An enormous celebration is thrown to record Beowulf’s victory by reciting and singing stories about the past kings. A Danish scop recites the story of Sigemund, a great hero who slays a horrible dragon. The dragon is a keeper of a treasure chest that Sigemund wins by slaying the dragon. The treasure won by Sigemund resembles the gold rewards earned by Beowulf from the ring-giver, King Hrothgar. This Norse myth is obviously recited at Beowulf’s celebration to compare both Sigemund’s and Beowulf's heroic acts. The Danish warriors want to show their appreciation to Beowulf with such mythology: “This man undertook with his art to recite in turn Beowulf’s exploit, and skillfully to tell an apt tale, to lend words to it” (Tuso 16).
What is so remarkable about the epic Beowulf is that the narrator contrasts Beowulf's super-heroic accomplishments with Heremod. Heremod is known as an evil Danish king who turns against his own people. This is clearly a symbol of the reverse of Beowulf’s characteristics. By comparing and contrasting Beowulf to two different kings, the narrator is indicating that Beowulf will be king later in the epic. Yet we readers shouldn’t immediately think that Beowulf will be an evil or a good king. This leaves us to carefully observe more of Beowulf's character throughout Beowulf.

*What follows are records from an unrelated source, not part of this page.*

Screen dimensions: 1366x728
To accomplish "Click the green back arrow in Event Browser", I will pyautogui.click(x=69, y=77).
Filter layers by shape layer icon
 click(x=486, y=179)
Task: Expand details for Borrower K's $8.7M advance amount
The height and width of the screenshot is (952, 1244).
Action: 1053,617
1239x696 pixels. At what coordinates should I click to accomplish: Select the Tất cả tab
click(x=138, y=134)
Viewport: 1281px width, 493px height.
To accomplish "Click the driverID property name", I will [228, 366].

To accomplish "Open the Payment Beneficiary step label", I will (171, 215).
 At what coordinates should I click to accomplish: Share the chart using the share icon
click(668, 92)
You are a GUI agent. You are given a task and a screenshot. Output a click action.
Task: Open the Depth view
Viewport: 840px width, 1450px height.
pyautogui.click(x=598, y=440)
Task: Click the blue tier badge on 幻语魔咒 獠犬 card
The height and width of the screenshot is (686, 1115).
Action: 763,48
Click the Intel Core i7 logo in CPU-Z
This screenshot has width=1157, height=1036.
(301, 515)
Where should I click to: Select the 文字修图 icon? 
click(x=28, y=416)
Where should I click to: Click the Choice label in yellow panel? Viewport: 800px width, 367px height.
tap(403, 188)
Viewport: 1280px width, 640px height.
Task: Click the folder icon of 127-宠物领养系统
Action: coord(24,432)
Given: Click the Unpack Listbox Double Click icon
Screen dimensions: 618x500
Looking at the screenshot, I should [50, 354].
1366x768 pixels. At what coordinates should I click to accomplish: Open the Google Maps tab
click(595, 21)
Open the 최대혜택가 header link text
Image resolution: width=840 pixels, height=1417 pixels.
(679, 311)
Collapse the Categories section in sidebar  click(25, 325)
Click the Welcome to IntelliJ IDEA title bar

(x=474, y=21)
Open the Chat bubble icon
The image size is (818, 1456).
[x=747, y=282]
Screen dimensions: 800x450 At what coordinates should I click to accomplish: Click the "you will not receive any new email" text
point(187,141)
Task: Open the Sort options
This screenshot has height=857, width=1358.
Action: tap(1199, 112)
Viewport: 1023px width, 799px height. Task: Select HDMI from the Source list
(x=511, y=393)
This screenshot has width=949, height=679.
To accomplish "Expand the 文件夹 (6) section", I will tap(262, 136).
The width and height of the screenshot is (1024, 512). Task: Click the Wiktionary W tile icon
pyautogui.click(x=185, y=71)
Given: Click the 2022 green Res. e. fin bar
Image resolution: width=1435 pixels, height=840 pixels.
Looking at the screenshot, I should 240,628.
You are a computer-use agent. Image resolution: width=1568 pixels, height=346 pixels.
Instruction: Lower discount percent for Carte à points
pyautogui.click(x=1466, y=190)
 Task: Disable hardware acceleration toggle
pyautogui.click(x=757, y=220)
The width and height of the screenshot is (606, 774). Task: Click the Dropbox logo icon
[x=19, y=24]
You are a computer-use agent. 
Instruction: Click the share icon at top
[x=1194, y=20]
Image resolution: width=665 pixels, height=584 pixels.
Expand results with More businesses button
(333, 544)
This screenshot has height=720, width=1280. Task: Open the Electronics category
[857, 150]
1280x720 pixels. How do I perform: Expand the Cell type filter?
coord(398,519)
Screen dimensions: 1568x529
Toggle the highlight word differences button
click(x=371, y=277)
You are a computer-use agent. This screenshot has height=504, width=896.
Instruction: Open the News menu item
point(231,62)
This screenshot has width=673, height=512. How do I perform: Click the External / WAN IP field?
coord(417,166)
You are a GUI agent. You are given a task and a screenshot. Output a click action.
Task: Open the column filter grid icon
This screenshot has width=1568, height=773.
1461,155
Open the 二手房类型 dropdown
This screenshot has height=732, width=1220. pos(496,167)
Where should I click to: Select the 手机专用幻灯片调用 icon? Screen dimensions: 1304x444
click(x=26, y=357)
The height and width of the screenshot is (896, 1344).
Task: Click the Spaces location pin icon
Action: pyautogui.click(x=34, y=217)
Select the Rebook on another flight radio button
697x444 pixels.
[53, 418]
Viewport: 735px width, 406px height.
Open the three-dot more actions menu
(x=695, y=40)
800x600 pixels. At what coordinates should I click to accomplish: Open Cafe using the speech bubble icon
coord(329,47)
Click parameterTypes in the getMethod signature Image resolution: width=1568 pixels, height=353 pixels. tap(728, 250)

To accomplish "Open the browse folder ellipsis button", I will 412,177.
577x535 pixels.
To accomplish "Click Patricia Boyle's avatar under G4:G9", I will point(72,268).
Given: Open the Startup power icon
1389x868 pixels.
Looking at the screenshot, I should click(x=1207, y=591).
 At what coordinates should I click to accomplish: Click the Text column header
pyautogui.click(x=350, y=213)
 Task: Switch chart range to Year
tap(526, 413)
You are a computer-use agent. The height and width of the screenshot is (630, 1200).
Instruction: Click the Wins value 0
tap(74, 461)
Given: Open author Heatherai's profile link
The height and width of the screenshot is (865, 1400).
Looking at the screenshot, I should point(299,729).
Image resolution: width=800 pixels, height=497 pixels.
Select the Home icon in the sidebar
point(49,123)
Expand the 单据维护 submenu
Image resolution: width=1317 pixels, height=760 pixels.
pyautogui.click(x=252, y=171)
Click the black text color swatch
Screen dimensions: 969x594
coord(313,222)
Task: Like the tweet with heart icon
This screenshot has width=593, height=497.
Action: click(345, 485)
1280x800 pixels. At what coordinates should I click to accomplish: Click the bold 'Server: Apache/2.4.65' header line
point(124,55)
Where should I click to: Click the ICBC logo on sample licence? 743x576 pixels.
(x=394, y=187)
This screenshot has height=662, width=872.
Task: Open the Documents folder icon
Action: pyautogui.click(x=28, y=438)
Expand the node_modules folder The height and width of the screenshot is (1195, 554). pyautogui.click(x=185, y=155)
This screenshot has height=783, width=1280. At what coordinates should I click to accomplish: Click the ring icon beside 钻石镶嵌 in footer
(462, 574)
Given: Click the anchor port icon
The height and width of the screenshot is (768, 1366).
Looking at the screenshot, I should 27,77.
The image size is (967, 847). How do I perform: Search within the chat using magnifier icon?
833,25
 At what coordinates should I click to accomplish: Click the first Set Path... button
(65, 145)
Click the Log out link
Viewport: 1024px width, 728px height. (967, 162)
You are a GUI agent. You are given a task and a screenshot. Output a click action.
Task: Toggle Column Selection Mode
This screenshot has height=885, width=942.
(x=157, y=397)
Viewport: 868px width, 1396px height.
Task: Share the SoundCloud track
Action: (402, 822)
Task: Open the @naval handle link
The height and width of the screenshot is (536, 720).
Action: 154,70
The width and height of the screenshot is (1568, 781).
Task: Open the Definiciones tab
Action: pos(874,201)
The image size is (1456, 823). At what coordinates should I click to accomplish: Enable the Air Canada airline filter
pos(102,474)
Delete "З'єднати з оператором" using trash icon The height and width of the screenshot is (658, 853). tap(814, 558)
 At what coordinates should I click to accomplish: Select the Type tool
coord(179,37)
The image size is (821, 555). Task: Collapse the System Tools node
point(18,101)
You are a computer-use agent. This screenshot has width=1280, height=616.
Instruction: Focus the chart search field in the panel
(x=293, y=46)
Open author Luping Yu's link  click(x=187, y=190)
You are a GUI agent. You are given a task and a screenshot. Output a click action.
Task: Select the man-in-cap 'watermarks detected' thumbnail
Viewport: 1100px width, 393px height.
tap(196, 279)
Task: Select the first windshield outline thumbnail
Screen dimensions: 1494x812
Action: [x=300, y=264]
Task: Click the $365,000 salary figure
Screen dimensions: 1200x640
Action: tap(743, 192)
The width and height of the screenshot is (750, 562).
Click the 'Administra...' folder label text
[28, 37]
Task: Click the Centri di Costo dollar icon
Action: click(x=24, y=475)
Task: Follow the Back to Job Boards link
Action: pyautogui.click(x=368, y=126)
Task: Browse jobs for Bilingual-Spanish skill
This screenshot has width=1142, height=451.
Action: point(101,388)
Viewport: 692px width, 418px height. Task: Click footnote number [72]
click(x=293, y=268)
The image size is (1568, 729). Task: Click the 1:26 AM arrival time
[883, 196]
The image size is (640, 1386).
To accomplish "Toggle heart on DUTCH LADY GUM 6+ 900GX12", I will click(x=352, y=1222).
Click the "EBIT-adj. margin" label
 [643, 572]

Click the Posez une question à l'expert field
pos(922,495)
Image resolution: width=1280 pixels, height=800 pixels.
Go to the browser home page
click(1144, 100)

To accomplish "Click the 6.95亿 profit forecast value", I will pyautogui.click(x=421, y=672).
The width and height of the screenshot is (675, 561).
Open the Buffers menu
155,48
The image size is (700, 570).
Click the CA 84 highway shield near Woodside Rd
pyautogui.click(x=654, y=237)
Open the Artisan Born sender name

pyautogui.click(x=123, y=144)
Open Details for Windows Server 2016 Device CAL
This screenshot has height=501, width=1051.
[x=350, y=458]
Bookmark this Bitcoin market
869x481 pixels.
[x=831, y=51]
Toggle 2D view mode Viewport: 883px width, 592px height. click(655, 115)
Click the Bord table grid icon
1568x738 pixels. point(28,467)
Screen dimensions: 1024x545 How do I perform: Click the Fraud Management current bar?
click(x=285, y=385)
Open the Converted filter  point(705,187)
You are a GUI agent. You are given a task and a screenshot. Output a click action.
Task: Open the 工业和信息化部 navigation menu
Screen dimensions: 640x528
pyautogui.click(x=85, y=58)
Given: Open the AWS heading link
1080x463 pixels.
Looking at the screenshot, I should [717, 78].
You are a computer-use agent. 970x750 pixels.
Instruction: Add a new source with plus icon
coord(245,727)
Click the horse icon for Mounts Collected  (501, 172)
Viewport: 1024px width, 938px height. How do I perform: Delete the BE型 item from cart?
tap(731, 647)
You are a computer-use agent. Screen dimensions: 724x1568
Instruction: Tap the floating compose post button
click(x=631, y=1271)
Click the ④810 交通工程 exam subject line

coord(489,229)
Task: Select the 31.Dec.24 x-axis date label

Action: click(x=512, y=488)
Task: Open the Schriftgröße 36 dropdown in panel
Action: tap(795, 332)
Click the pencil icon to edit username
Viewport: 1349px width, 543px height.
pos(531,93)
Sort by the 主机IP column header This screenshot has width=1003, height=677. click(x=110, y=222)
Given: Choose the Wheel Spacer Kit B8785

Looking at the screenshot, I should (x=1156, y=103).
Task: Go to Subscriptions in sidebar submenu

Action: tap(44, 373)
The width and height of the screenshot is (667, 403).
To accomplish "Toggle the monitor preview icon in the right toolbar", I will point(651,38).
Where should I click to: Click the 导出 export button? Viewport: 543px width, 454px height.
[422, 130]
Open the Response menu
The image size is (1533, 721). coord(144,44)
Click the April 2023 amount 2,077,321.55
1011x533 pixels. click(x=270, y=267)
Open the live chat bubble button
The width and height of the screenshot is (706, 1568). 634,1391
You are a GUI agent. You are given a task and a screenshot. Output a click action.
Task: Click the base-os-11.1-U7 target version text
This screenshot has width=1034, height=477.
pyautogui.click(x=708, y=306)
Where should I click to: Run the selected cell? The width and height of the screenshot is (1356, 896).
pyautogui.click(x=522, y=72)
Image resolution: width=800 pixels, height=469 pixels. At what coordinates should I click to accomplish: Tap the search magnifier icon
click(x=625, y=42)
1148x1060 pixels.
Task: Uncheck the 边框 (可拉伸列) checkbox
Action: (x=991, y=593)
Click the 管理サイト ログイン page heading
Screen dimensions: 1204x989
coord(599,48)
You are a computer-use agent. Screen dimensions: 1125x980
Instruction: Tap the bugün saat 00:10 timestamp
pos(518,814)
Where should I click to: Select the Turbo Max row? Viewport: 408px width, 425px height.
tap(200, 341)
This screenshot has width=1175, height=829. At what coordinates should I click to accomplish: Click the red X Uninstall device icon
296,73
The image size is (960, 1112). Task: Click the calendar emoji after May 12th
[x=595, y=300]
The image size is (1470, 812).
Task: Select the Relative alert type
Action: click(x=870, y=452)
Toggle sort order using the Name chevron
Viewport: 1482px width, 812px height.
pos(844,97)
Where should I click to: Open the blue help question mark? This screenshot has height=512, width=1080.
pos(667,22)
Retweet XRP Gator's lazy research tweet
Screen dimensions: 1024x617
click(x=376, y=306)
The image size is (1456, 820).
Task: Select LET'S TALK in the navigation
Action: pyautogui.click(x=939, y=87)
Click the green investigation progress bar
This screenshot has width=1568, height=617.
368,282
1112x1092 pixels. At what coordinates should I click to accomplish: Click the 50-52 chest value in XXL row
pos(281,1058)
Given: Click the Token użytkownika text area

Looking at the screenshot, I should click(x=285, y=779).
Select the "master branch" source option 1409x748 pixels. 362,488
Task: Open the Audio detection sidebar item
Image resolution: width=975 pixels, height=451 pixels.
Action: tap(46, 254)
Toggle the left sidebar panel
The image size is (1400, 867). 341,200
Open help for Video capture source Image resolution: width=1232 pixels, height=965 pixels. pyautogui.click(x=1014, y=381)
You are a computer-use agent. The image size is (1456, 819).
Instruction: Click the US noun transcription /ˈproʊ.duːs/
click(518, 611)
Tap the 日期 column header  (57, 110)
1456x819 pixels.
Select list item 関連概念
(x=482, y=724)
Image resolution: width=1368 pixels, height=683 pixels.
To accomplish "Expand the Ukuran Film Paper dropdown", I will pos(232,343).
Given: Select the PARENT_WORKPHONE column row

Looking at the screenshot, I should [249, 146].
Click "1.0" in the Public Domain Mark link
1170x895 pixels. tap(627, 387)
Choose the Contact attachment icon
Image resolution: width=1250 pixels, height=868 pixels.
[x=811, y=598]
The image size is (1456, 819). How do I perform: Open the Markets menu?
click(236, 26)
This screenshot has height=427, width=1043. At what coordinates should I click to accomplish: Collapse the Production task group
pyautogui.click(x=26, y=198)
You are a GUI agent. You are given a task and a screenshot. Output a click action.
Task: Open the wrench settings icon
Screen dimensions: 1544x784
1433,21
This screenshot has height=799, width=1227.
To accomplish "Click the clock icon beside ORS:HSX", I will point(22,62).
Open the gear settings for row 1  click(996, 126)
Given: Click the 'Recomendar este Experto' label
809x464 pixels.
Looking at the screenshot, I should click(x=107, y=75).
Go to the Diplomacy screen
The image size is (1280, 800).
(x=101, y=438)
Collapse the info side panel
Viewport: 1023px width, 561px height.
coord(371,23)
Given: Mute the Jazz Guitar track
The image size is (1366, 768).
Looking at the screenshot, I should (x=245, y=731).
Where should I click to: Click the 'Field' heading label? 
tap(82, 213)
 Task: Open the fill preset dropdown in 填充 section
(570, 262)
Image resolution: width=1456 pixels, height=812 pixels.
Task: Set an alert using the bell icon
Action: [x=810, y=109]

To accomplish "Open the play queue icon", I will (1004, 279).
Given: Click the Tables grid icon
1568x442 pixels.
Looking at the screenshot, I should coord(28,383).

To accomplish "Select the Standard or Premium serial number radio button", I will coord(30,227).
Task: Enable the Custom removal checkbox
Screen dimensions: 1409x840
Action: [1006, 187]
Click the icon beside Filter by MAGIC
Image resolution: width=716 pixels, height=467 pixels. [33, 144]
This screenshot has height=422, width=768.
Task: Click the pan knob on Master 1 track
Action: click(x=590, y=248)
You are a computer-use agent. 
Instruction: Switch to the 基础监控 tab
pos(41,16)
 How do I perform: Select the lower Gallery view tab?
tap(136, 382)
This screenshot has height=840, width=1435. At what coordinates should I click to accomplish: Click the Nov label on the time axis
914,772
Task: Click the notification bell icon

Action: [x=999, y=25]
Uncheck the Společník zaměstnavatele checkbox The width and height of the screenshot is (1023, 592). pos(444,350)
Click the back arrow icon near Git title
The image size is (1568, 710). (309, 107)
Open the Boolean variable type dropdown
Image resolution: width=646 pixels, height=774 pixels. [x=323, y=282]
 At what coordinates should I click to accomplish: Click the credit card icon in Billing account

During the celebration, King Hrothgar delivers an appreciation and dedication speech to Beowulf and his victory. From Hrothgar’s speech, we understand that he feels himself to be bound in a new relationship with Beowulf by his great service. He states, “Beowulf, best of men, in my heart I will love you as a son” (Tuso 17). Beowulf readers should start taking careful notice as King Hrothgar gradually becomes a mentor and a father-like figure to Beowulf. To some extent, Hrothgar even gives advice to Beowulf about how to act as an intelligent ruler through his own experience.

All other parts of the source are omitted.